The local public prosecutor’s office said it couldn’t comment on Assam’s case. But it told Reuters that after reviewing a 2020 complaint about remote fines, the local prosecutor sent mayors a letter to remind police of the rules. The letter, reviewed by Reuters, said that lockdown-related “fines can only be issued after direct contact with the person.”
“This confirms that the prosecutor is perfectly aware that there has been remote fining” and the fines are “not legal because they cannot be issued without physical contact,” Gandin, Assam’s lawyer, told Reuters.
‘POLICE HARASSMENT’
The criticism over police fines comes amid broader allegations of discrimination by police. One flash level has been police id checks.
In a significant ruling, the Paris Court of Appeal in 2021 found discrimination was behind police identity checks of three high school students – French nationals of Moroccan, Malian and Comorian origin – at a Paris train station in 2017. Each individual received 1,500 euros in compensation, plus legal costs, the court said at the time.
Last year, Assam and more than 30 other Epinay-sous-Senart residents filed a complaint with the French state’s rights watchdog, the Defenseur des Droits, about the town police’s approach to fines during the pandemic.
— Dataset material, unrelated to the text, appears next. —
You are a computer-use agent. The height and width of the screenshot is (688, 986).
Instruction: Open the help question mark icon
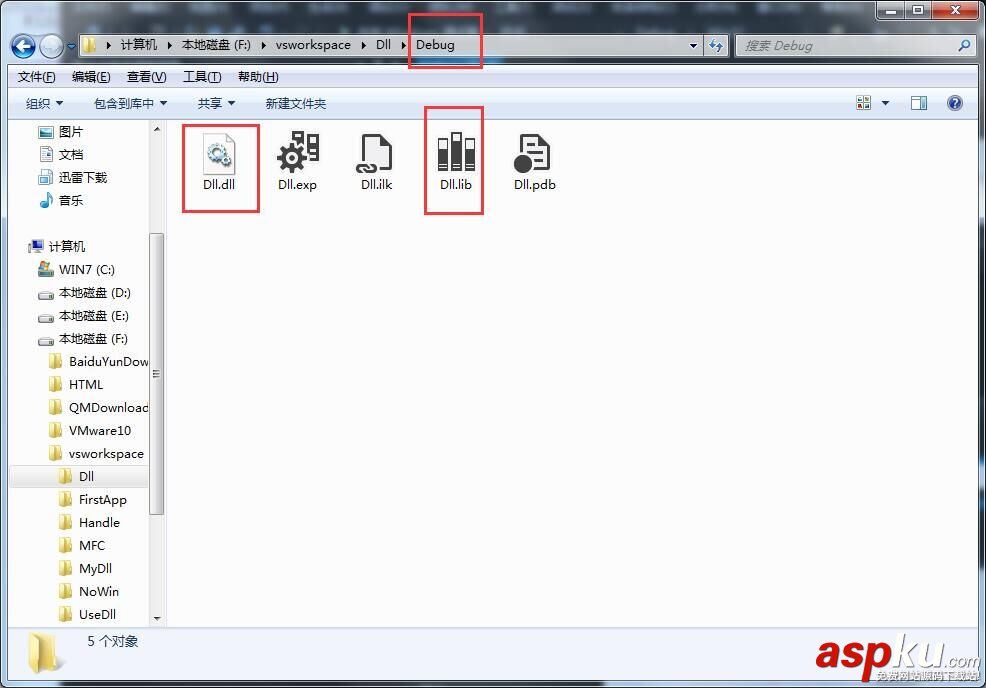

Remote fining constitutes “systemic discrimination” by police towards young men of North African or Subsaharan African origin, said the April 2021 submission, prepared by Gandin and other lawyers. It alleges police engaged in remote and repetitive fining, which it described as “police harassment.”
Complaints about police fines have mounted since then. In March, about 60 residents from three Paris neighborhoods filed a joint complaint to the Defenseur des Droits with similar allegations. The watchdog is investigating about 10 complaints alleging improper police fines, mostly from Paris, according to a person familiar with the matter. The organization can make policy recommendations and help challenge rights violations but doesn’t have the power to cancel court or administrative decisions, a watchdog spokesperson said.
Claire Hedon, head of the Defenseur des Droits, declined to comment on the probes. But she said the problem with fines is that they can be issued arbitrarily and are difficult to challenge. “The principle of justice is to be able to appeal,” she said.
Debts accrued as a result of fines can continue to weigh heavily on individuals, lawyers say.
After a period of unemployment, Assam recently said he found a job in sales, speaking in early November. He said he continued to receive letters about his court proceedings as well as notices from the authorities saying they will send bailiffs or seize money he owes from his bank account. The warnings leave him stressed, he said.
“Letters come to the home, I do not even open them anymore,” he mentioned.